U.S. Anticipates Missile Defense Deals in 2008


A high-level U.S. official said yesterday he believes Washington can finish negotiations on placing missile defense installations in Europe before President George W. Bush leaves office in January 2009, Agence France-Presse reported (see GSN, March 3).

“The odds are extremely high that they will be successful, extremely high,” said acting Undersecretary of State Daniel Fried regarding talks with Poland and the Czech Republic.

“There are complicated negotiations under way but we are making good progress, both technically and politically,” he said at NATO headquarters in Brussels.

The Bush administration wants to deploy 10 missile interceptors in Poland and a radar base in the Czech Republic as a defense against threats from nations such as Iran.

The deal with Prague has been hung up slightly over environmental rules for the site, but Czech Prime Minister Mirek Topolanek said an agreement could be ready before a NATO summit in early April.

“We are quite well advanced” with the Czechs, said Assistant Secretary of State John Rood.  “There is only just one sentence that remains in the agreement to be negotiated.  My expectation is that in the very near term we will successfully complete those negotiations” (Agence France-Presse/Yahoo!News, March 5).

However, Czech opposition lawmakers have received orders to vote against the deal, Reuters reported yesterday.

“The (radar) base simply is not necessary.  There is no threat from Iran and if it exists one day, then we modify our political approach,” said Jiri Paroubek, head of the leftist Social Democrat party, which has 71 members of the Czech parliament (Jan Korselt, Reuters/Yahoo!News, March 5).

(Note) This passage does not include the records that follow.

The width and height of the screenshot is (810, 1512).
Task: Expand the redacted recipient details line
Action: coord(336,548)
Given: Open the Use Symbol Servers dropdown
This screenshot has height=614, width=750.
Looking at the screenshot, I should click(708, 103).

Meanwhile, Poland has demanded U.S. air-defense systems and support for modernizing its military in exchange for housing the interceptors.  Warsaw indicated last week that the latest U.S. offer was not sufficient.

“There are still some substantial issues that remain to be done, but we are optimistic still in the United States that we can successfully conclude these negotiations in the near term,” Rood said (AFP, March 5).

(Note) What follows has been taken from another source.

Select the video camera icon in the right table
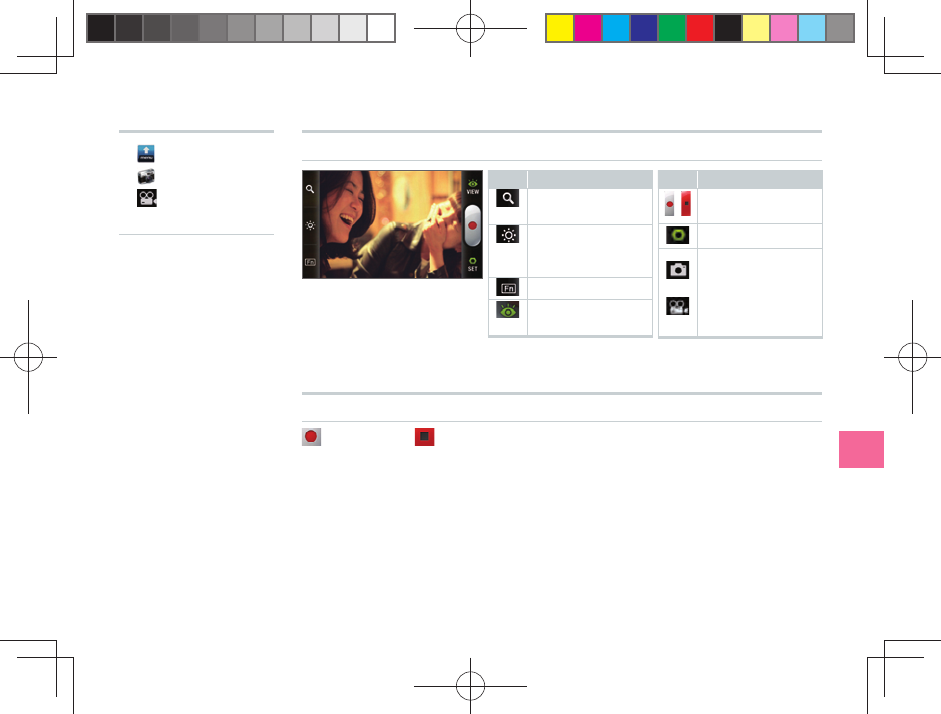The width and height of the screenshot is (941, 714). point(678,307)
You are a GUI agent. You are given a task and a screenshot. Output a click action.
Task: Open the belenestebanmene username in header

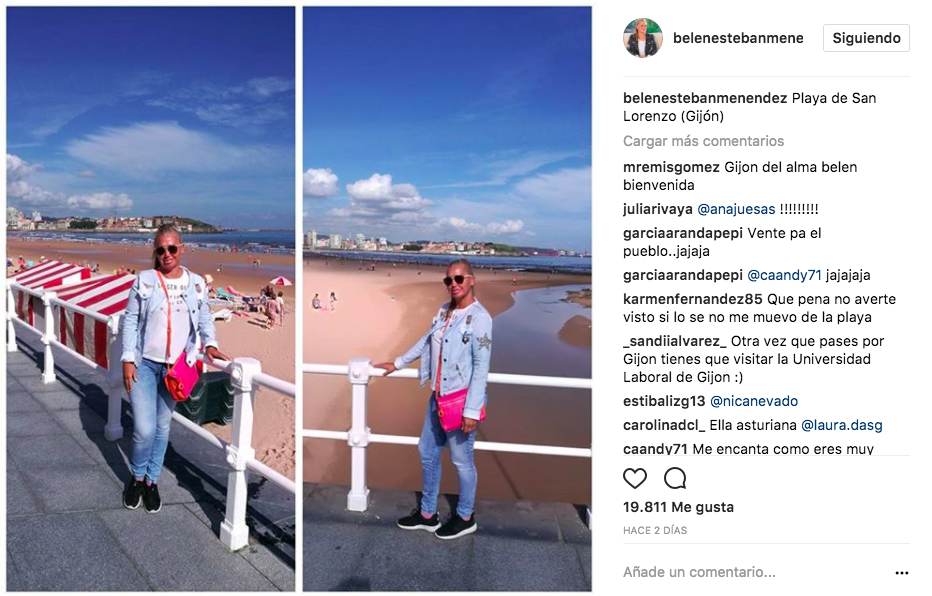pyautogui.click(x=738, y=38)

Rood met today with his Polish counterpart for the sixth set of talks on the agreement, the Associated Press reported (Associated Press I, March 6).

Meanwhile, the head of the U.S. Missile Defense Agency yesterday provided a briefing to NATO nations on the ongoing European missile shield efforts, AP reported.  Top officials from the Defense and State departments joined Lt. Gen. Henry Obering at the meeting in Brussels.

The U.S. system would be intended to provide defense to European nations against incoming missiles.  NATO is developing a system that would provide defense against short-range missiles and extend the reach of the European shield to cover Greece, Turkey and Romania (Associated Press II/Khaleej Times, March 5).